Amora siempre fue una niña tranquila, de ojos grandes y curiosos, con trenzas perfectamente hechas. Le encantaba dibujar flores en las esquinas de sus cuadernos y perderse en historias de niños valientes. Sin embargo, había algo que la aterrorizaba todos los días: las matemáticas. Los números la hacían sentir pequeña y vulnerable, como si la persiguieran sin descanso.
Su madre, Mosi, una empresaria reconocida en Lagos, quería lo mejor para ella. Pagaba las mejores escuelas, uniformes y tutores privados, pero nada podía calmar el miedo de Amora cuando el profesor de matemáticas le pedía resolver un ejercicio frente a toda la clase. Esa mañana, con el sol entrando por las ventanas, el reloj marcaba cada segundo y el tablero estaba lleno de tablas de multiplicar. Cuando Mr. Beo, su profesor, le preguntó cuánto era 7 por 6, Amora sintió que el mundo se detenía. Primero respondió mal, sintiendo la risa de sus compañeros, hasta que, con esfuerzo, logró decir 42.
Aun así, la humillación no desapareció. Un compañero la cuestionó y la clase estalló en carcajadas. Al salir de la escuela, Amora caminó sola, intentando contener las lágrimas mientras las palabras de los demás le pesaban como clavos invisibles. En casa, su madre la esperaba con exigencias; quería resultados inmediatos y programó otra sesión de tutoría. Pero por más que los tutores intentaran, Amora sentía que los números simplemente “escapaban” de su mente.
Al día siguiente, buscando un poco de aire, Amora se sentó en un pequeño parque cerca de la escuela. Allí apareció Chik, un niño de 14 años con ropa gastada y una sonrisa amable. Sin invadir su espacio, se ofreció a ayudarla. Con palitos y nueces, le enseñó a visualizar los números y multiplicar de manera tangible. Amora, tocando cada objeto y contando despacio, comenzó a comprender. Por primera vez, los números dejaron de ser monstruos; empezaron a ser grupos que podía organizar y entender.

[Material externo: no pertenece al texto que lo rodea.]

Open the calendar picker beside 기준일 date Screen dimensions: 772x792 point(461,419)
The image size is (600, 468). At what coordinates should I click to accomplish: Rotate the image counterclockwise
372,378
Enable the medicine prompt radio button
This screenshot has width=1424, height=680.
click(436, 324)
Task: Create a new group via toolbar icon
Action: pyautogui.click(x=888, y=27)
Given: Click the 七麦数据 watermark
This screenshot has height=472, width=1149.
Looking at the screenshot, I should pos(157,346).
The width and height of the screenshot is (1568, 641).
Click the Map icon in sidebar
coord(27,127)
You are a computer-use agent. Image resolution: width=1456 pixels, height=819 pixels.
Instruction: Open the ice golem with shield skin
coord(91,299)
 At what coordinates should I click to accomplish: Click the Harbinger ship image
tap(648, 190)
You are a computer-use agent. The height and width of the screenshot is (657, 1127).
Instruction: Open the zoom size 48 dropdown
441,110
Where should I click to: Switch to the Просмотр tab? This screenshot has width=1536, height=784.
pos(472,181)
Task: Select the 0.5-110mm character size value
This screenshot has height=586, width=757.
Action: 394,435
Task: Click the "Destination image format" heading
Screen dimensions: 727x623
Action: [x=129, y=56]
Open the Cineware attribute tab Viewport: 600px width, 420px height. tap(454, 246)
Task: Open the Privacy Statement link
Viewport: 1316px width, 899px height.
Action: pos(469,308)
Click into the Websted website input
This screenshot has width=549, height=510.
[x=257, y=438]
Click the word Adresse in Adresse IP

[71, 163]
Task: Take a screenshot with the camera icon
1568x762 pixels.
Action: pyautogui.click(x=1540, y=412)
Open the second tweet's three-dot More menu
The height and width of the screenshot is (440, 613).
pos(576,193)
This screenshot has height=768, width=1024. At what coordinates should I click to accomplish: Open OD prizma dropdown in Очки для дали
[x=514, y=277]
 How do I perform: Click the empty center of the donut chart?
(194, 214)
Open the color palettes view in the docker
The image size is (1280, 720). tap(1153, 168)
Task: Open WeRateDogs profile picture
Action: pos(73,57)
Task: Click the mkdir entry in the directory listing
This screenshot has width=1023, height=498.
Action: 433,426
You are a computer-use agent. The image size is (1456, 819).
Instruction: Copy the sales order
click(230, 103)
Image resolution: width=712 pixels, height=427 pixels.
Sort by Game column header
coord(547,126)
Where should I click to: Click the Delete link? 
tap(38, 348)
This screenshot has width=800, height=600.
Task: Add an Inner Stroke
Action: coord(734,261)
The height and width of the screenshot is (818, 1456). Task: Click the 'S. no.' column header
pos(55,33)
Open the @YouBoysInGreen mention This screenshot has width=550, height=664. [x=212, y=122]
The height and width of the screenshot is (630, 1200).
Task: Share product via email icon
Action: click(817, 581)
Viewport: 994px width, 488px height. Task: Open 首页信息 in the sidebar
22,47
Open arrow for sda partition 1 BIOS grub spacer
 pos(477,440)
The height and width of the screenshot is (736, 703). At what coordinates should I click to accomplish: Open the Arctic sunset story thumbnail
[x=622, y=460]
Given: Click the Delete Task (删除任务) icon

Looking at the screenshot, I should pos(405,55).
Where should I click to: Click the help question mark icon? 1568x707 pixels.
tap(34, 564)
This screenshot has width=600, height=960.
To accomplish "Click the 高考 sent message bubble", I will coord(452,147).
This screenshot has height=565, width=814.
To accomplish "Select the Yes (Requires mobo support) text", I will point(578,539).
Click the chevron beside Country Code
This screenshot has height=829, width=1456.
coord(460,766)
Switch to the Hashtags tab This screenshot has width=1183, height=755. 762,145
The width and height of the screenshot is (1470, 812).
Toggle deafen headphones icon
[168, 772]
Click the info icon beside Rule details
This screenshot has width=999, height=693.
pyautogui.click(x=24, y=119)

Cuando la madre de Amora la encontró en el parque, la preocupación y la rigidez chocaron con la experiencia de aprendizaje que Amora había vivido. Chik no era un tutor profesional, ni alguien conocido, pero había abierto la puerta que los métodos convencionales no habían logrado. Mosi insistió en establecer límites por seguridad, pero Amora comprendió que había encontrado una forma de aprender que realmente funcionaba para ella. Esa tarde, con un nuevo tutor profesional, Amora continuó estudiando, pero el recuerdo de Chik y su método permaneció como la chispa que había transformado su miedo en comprensión.
La historia de Amora nos recuerda que la enseñanza no siempre viene de libros caros ni de tutores prestigiosos. A veces, la paciencia, la creatividad y la conexión humana son las herramientas más poderosas para abrir la mente de un niño y mostrarle que los desafíos pueden ser entendidos, no temidos.